Unicode in filenames

Thu Nov 15 09:54:38 EST 2007

Joyride-277 doesn't validate, because it contains a file from the
library with a filename in non-normalized unicode.  The file is named
'Annobo?n_Bioko-thumb.jpg', where the ? should be a separated accent
on the o, but it is actually stored on the filename with a combined
'o+accent' glyph.

Now, at first blush this is a bug in the (fast) contents verifier,
which I will fix: all strings should be unicode-normalized before they
are compared.  But it seems like this raises issues with (for example)
URLs to library content.  Should we enforce the constraint that all
filenames are unicode-normalized on disk, so that we can guarantee
that a (unicode-normalized) URL will always resolve correctly?
Otherwise we run the risk of someone editing a file and resaving it
with a name which *appears* identical, but is actually encoded
differently on disk, and having URLs to the file mysteriously break.

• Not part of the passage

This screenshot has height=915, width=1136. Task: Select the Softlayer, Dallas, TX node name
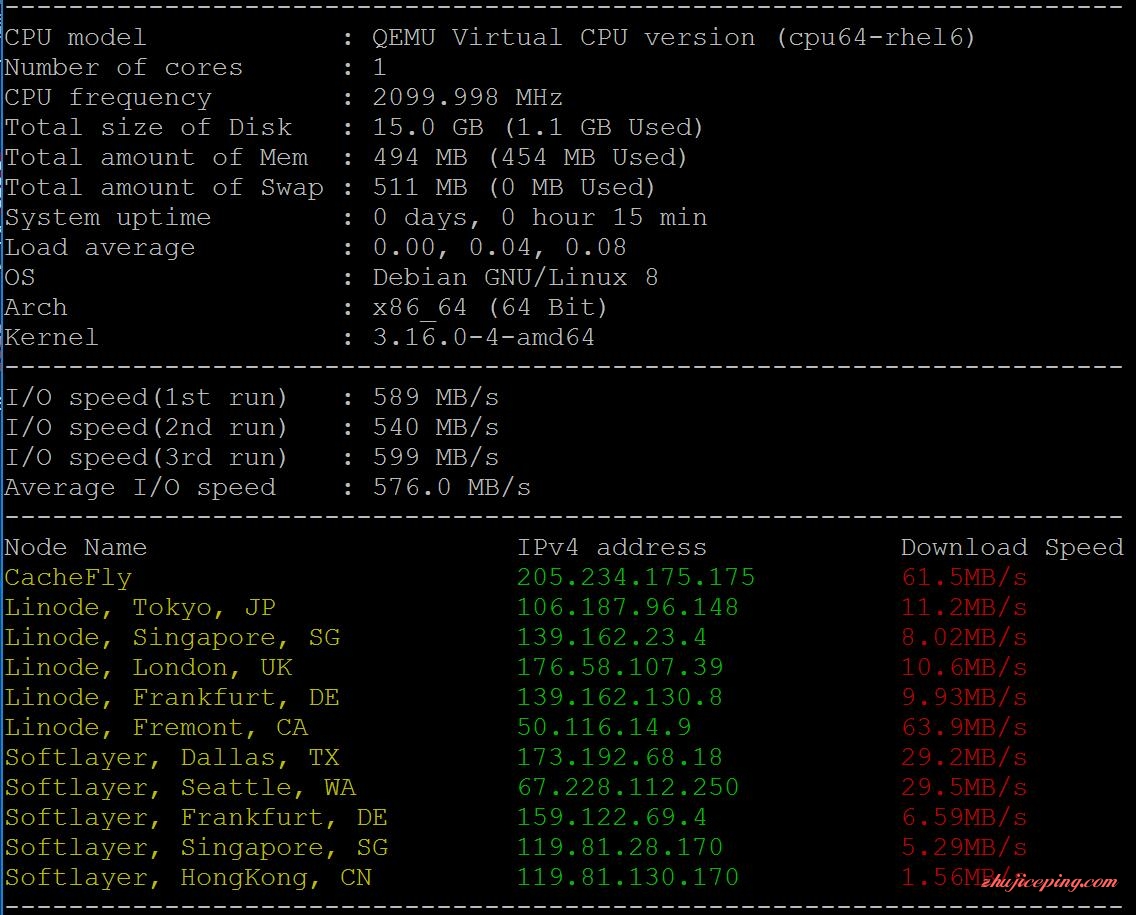click(x=172, y=758)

For the technically-minded, we're talking about using the UTF-8
encoding of Unicode Normalization Form D, as discussed (briefly) at
http://wiki.laptop.org/go/Canonical_JSON.  The problem has arisen
because the old libraries used normalized filenames, but we've
switched to installing the libraries from RPMs, and apparently
non-normalized filenames have snuck in.  If I were to hazard a guess,
I'd say that the tar command normalizes filenames as they are
archived, while RPM does not.

My proposal is to ensure that all filenames in the base system (at
least) are in normalization form D. I will write a checker in the
build process to ensure this, and we should probably eventually write
checkers for the activity/library bundle tools that will do the same.
 --scott

-- 
                         ( http://cscott.net/ )